= Data to use =
• • • • •

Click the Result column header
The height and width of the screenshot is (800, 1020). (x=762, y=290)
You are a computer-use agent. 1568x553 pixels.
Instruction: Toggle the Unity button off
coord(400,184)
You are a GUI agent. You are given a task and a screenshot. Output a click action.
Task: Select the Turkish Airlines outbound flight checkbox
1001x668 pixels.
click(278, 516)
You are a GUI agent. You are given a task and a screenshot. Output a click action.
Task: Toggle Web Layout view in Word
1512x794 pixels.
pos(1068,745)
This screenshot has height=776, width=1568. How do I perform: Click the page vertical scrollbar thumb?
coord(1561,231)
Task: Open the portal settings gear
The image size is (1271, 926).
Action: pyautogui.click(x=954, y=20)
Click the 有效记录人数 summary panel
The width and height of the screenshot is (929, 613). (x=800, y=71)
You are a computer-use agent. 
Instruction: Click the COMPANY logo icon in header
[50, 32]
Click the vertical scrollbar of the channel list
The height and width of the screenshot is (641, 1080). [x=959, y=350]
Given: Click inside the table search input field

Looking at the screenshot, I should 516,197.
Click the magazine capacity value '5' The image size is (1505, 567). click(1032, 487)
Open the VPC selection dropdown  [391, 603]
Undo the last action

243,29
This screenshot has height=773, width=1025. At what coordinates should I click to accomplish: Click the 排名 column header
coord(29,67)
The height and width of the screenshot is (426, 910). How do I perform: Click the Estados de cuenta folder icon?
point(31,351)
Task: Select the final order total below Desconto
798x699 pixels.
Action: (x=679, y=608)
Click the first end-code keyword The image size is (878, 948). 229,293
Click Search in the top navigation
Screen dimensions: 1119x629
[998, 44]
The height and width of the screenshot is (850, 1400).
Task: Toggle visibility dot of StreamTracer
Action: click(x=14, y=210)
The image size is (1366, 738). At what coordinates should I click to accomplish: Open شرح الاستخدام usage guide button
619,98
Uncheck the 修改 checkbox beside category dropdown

• • • • •

= Description of the task =
Render each line of the listing above as a numbered list, omitting any blank lines.

= Written reply =
1. Click the Result column header
2. The height and width of the screenshot is (800, 1020). (x=762, y=290)
3. You are a computer-use agent. 1568x553 pixels.
4. Instruction: Toggle the Unity button off
5. coord(400,184)
6. You are a GUI agent. You are given a task and a screenshot. Output a click action.
7. Task: Select the Turkish Airlines outbound flight checkbox
8. 1001x668 pixels.
9. click(278, 516)
10. You are a GUI agent. You are given a task and a screenshot. Output a click action.
11. Task: Toggle Web Layout view in Word
12. 1512x794 pixels.
13. pos(1068,745)
14. This screenshot has height=776, width=1568. How do I perform: Click the page vertical scrollbar thumb?
15. coord(1561,231)
16. Task: Open the portal settings gear
17. The image size is (1271, 926).
18. Action: pyautogui.click(x=954, y=20)
19. Click the 有效记录人数 summary panel
20. The width and height of the screenshot is (929, 613). (x=800, y=71)
21. You are a computer-use agent. 
22. Instruction: Click the COMPANY logo icon in header
23. [50, 32]
24. Click the vertical scrollbar of the channel list
25. The height and width of the screenshot is (641, 1080). [x=959, y=350]
26. Given: Click inside the table search input field
27. Looking at the screenshot, I should 516,197.
28. Click the magazine capacity value '5' The image size is (1505, 567). click(1032, 487)
29. Open the VPC selection dropdown  [391, 603]
30. Undo the last action
31. 243,29
32. This screenshot has height=773, width=1025. At what coordinates should I click to accomplish: Click the 排名 column header
33. coord(29,67)
34. The height and width of the screenshot is (426, 910). How do I perform: Click the Estados de cuenta folder icon?
35. point(31,351)
36. Task: Select the final order total below Desconto
37. 798x699 pixels.
38. Action: (x=679, y=608)
39. Click the first end-code keyword The image size is (878, 948). 229,293
40. Click Search in the top navigation
41. Screen dimensions: 1119x629
42. [998, 44]
43. The height and width of the screenshot is (850, 1400).
44. Task: Toggle visibility dot of StreamTracer
45. Action: click(x=14, y=210)
46. The image size is (1366, 738). At what coordinates should I click to accomplish: Open شرح الاستخدام usage guide button
47. 619,98
48. Uncheck the 修改 checkbox beside category dropdown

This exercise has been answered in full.